About this task -
Give back the full set of entries that follows, exactly as written.

Pixel coordinate grounding data -
★ ★ ★ ★ ★ ★ ★

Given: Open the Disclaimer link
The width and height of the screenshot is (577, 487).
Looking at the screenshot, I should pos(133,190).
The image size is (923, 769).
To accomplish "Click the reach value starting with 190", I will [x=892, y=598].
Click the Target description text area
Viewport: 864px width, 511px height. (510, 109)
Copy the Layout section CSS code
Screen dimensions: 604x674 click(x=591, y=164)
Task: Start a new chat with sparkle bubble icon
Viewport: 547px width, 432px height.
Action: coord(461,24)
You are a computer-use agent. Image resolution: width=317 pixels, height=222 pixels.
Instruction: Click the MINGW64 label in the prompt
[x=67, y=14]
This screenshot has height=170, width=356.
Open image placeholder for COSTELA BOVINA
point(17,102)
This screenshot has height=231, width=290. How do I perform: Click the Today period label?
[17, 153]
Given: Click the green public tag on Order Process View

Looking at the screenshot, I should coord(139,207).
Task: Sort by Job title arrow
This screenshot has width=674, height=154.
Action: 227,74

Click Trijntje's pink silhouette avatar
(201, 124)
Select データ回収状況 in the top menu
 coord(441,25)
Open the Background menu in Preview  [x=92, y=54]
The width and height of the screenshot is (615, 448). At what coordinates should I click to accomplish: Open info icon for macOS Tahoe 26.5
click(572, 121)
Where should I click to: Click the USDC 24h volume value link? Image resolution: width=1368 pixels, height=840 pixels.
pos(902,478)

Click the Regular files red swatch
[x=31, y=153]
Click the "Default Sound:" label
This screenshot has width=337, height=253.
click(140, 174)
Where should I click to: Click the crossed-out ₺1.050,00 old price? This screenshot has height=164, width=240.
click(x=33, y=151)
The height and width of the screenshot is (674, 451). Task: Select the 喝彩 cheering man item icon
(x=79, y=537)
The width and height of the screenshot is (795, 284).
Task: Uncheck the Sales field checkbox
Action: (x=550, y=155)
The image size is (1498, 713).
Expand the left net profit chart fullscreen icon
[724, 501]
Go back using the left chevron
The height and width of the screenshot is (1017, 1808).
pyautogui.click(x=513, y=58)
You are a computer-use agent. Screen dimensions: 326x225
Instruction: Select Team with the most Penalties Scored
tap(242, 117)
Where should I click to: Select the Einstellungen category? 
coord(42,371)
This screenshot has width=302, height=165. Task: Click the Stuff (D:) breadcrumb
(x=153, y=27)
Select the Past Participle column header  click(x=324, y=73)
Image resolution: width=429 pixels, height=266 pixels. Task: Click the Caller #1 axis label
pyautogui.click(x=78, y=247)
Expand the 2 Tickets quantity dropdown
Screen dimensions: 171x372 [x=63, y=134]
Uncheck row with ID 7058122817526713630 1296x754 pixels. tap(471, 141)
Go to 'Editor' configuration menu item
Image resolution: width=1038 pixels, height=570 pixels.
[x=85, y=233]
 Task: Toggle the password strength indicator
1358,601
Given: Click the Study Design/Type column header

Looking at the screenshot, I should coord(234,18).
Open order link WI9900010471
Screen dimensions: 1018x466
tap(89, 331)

★ ★ ★ ★ ★ ★ ★

Output of the exercise -
Given: Open the Disclaimer link
The width and height of the screenshot is (577, 487).
Looking at the screenshot, I should pos(133,190).
The image size is (923, 769).
To accomplish "Click the reach value starting with 190", I will [x=892, y=598].
Click the Target description text area
Viewport: 864px width, 511px height. (510, 109)
Copy the Layout section CSS code
Screen dimensions: 604x674 click(x=591, y=164)
Task: Start a new chat with sparkle bubble icon
Viewport: 547px width, 432px height.
Action: coord(461,24)
You are a computer-use agent. Image resolution: width=317 pixels, height=222 pixels.
Instruction: Click the MINGW64 label in the prompt
[x=67, y=14]
This screenshot has height=170, width=356.
Open image placeholder for COSTELA BOVINA
point(17,102)
This screenshot has height=231, width=290. How do I perform: Click the Today period label?
[17, 153]
Given: Click the green public tag on Order Process View

Looking at the screenshot, I should coord(139,207).
Task: Sort by Job title arrow
This screenshot has width=674, height=154.
Action: 227,74

Click Trijntje's pink silhouette avatar
(201, 124)
Select データ回収状況 in the top menu
 coord(441,25)
Open the Background menu in Preview  [x=92, y=54]
The width and height of the screenshot is (615, 448). At what coordinates should I click to accomplish: Open info icon for macOS Tahoe 26.5
click(572, 121)
Where should I click to: Click the USDC 24h volume value link? Image resolution: width=1368 pixels, height=840 pixels.
pos(902,478)

Click the Regular files red swatch
[x=31, y=153]
Click the "Default Sound:" label
This screenshot has width=337, height=253.
click(140, 174)
Where should I click to: Click the crossed-out ₺1.050,00 old price? This screenshot has height=164, width=240.
click(x=33, y=151)
The height and width of the screenshot is (674, 451). Task: Select the 喝彩 cheering man item icon
(x=79, y=537)
The width and height of the screenshot is (795, 284).
Task: Uncheck the Sales field checkbox
Action: (x=550, y=155)
The image size is (1498, 713).
Expand the left net profit chart fullscreen icon
[724, 501]
Go back using the left chevron
The height and width of the screenshot is (1017, 1808).
pyautogui.click(x=513, y=58)
You are a computer-use agent. Screen dimensions: 326x225
Instruction: Select Team with the most Penalties Scored
tap(242, 117)
Where should I click to: Select the Einstellungen category? 
coord(42,371)
This screenshot has width=302, height=165. Task: Click the Stuff (D:) breadcrumb
(x=153, y=27)
Select the Past Participle column header  click(x=324, y=73)
Image resolution: width=429 pixels, height=266 pixels. Task: Click the Caller #1 axis label
pyautogui.click(x=78, y=247)
Expand the 2 Tickets quantity dropdown
Screen dimensions: 171x372 [x=63, y=134]
Uncheck row with ID 7058122817526713630 1296x754 pixels. tap(471, 141)
Go to 'Editor' configuration menu item
Image resolution: width=1038 pixels, height=570 pixels.
[x=85, y=233]
 Task: Toggle the password strength indicator
1358,601
Given: Click the Study Design/Type column header

Looking at the screenshot, I should coord(234,18).
Open order link WI9900010471
Screen dimensions: 1018x466
tap(89, 331)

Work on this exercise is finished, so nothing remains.